» Data to process
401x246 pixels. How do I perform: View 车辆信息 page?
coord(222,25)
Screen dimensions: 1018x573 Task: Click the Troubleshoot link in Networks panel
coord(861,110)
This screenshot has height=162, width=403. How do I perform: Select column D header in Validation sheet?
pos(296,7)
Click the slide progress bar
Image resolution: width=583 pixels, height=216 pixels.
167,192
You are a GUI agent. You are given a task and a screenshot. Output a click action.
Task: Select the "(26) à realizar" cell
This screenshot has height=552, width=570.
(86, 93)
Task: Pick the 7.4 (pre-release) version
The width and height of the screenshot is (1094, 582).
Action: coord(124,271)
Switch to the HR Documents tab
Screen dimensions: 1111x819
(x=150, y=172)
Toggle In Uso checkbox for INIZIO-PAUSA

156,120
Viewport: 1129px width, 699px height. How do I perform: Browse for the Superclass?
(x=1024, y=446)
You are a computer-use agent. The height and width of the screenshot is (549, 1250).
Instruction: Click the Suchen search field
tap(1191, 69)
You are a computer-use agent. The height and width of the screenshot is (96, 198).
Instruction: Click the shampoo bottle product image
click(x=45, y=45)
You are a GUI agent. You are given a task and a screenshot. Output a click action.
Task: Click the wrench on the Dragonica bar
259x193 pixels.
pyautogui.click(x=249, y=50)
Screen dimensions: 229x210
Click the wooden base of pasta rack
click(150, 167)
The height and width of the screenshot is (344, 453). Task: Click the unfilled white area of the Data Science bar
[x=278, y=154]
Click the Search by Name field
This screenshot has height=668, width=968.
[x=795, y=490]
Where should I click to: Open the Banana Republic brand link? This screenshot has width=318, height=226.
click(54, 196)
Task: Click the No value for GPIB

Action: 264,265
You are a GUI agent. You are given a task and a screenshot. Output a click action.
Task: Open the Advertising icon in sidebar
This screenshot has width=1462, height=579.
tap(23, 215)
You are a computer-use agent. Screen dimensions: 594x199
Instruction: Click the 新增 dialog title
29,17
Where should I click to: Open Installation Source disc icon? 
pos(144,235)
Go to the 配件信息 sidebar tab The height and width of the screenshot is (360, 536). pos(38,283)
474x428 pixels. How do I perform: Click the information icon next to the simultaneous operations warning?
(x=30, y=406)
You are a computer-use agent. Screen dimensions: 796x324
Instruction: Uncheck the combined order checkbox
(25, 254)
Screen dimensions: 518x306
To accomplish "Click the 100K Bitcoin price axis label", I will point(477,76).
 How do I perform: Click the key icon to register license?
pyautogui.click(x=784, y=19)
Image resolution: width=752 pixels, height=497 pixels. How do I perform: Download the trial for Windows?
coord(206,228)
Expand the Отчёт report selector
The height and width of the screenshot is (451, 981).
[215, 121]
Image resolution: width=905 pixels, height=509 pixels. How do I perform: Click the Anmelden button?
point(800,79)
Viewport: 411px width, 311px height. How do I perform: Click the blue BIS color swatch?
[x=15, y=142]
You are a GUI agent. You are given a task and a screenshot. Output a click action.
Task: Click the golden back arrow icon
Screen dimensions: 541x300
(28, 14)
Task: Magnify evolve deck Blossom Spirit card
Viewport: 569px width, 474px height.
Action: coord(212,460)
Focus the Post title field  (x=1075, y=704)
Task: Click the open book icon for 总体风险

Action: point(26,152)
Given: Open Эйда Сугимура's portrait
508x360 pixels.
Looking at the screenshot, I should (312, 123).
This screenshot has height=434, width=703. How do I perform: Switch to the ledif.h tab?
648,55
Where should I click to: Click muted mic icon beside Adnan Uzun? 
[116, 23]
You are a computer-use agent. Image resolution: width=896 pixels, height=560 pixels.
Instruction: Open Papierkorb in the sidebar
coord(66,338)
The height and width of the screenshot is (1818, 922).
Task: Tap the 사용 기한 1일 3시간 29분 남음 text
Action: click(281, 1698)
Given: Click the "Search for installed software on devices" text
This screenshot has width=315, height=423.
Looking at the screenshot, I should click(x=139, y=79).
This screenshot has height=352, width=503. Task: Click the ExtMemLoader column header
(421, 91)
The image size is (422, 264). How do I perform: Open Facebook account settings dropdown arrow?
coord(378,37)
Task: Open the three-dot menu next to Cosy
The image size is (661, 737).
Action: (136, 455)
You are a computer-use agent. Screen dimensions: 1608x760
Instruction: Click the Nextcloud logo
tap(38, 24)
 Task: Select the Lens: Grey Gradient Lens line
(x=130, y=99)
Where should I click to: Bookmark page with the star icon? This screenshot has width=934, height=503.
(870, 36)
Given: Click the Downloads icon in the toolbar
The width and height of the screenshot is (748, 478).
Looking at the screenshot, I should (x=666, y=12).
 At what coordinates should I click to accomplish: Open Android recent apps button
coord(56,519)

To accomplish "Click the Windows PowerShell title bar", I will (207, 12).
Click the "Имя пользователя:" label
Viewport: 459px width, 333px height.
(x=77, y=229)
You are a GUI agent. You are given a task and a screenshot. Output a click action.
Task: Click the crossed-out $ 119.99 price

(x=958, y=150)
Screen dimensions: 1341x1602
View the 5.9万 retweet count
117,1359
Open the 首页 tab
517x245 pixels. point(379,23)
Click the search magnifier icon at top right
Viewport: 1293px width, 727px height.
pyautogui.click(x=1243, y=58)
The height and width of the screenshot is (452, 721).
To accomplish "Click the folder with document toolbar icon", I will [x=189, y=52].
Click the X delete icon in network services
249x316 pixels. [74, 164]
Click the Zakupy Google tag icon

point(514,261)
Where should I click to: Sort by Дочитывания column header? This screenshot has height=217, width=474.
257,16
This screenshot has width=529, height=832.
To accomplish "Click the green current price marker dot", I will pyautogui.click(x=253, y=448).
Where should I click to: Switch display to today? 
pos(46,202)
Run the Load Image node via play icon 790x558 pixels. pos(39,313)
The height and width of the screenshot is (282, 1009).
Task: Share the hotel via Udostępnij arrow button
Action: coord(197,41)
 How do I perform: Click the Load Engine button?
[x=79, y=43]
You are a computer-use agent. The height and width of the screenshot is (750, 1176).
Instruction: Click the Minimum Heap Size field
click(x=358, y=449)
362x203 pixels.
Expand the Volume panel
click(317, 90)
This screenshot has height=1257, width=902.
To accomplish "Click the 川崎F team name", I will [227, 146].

» Your assignment
Each line holding the word "toolbar" must be pulled from the records.

» Written answer
Given: Click the Downloads icon in the toolbar
To accomplish "Click the folder with document toolbar icon", I will [x=189, y=52].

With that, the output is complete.